Try it: Lines below starting with the line with "This screenshot has width=868, height=428." and going on through the line with "Given: Decrease the border Width with minus" must be output exactly; the rest of the records must be left out.

Data in this exercise:
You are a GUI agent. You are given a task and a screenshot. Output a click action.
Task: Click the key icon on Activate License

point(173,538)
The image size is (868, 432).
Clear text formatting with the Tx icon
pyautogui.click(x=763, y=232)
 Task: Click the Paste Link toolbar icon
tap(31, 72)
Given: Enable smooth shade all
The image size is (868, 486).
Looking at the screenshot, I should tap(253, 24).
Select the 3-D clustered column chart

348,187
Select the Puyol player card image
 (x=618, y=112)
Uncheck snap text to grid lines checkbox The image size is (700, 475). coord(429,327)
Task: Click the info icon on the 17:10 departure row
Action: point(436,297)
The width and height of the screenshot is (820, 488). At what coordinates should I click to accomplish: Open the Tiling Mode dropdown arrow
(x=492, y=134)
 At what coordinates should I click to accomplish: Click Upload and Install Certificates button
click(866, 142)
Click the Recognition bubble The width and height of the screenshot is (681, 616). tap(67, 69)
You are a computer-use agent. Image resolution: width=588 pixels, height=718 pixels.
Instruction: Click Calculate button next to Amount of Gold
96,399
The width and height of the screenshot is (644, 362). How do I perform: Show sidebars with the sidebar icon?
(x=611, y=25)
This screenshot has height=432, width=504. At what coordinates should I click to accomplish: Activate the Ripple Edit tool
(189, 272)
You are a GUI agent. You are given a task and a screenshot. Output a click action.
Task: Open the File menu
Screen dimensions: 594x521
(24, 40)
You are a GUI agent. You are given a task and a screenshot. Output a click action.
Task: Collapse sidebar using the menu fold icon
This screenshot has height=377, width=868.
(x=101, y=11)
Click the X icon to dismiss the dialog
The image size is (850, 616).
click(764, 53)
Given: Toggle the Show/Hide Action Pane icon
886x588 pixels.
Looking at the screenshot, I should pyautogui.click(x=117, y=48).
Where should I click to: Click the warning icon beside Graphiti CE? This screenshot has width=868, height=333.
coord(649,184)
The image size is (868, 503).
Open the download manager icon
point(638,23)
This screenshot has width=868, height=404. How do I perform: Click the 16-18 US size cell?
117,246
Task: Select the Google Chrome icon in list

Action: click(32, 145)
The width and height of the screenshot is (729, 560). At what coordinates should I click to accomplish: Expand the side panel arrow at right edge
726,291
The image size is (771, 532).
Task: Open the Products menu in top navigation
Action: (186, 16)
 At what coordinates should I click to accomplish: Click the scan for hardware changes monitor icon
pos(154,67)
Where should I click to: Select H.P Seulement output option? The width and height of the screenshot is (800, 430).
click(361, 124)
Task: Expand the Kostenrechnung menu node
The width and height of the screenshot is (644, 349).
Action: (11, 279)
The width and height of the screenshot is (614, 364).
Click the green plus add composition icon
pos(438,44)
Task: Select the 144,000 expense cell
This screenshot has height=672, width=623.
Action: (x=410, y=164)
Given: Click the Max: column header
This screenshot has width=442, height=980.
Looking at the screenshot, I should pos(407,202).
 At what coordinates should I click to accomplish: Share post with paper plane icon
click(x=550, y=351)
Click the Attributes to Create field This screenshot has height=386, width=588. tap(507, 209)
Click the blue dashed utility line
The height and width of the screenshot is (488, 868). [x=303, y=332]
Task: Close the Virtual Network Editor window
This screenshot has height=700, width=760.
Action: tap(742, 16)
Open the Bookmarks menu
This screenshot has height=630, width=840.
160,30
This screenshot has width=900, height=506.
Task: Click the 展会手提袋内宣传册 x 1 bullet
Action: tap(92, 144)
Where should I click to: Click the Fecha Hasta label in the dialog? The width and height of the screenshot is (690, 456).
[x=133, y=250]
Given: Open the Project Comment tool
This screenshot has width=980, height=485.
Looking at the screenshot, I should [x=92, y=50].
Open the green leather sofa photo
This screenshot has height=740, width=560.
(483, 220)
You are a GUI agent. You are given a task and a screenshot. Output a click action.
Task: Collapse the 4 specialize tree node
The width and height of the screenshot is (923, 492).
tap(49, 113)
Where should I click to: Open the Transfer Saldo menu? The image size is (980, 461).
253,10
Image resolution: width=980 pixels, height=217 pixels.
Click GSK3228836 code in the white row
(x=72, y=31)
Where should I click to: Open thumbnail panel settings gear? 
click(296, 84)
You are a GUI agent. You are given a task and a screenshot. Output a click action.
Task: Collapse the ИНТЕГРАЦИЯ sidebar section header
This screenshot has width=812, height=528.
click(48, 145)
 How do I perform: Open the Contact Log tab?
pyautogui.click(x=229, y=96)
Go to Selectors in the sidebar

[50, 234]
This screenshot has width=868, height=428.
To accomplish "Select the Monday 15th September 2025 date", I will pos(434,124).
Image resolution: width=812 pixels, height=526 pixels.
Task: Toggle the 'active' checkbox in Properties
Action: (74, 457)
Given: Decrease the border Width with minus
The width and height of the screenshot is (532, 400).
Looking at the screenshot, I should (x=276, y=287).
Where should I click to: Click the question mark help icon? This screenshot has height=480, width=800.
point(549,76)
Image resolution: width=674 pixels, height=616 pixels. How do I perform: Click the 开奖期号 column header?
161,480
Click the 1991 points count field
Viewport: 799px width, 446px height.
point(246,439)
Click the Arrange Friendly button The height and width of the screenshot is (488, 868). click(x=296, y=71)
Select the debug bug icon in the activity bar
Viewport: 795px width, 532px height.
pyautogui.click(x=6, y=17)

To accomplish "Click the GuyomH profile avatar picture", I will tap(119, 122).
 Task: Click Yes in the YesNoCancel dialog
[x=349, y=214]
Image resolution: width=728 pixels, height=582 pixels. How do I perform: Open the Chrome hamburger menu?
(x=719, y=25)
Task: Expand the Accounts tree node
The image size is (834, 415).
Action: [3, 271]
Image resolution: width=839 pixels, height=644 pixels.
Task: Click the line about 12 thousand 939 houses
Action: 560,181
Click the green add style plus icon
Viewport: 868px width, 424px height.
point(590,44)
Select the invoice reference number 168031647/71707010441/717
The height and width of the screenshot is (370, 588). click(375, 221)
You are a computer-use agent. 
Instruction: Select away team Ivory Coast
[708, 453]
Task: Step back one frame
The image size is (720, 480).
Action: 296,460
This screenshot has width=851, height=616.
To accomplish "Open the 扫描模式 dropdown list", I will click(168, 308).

Solution for this problem:
This screenshot has width=868, height=428.
To accomplish "Select the Monday 15th September 2025 date", I will pos(434,124).
Image resolution: width=812 pixels, height=526 pixels.
Task: Toggle the 'active' checkbox in Properties
Action: (74, 457)
Given: Decrease the border Width with minus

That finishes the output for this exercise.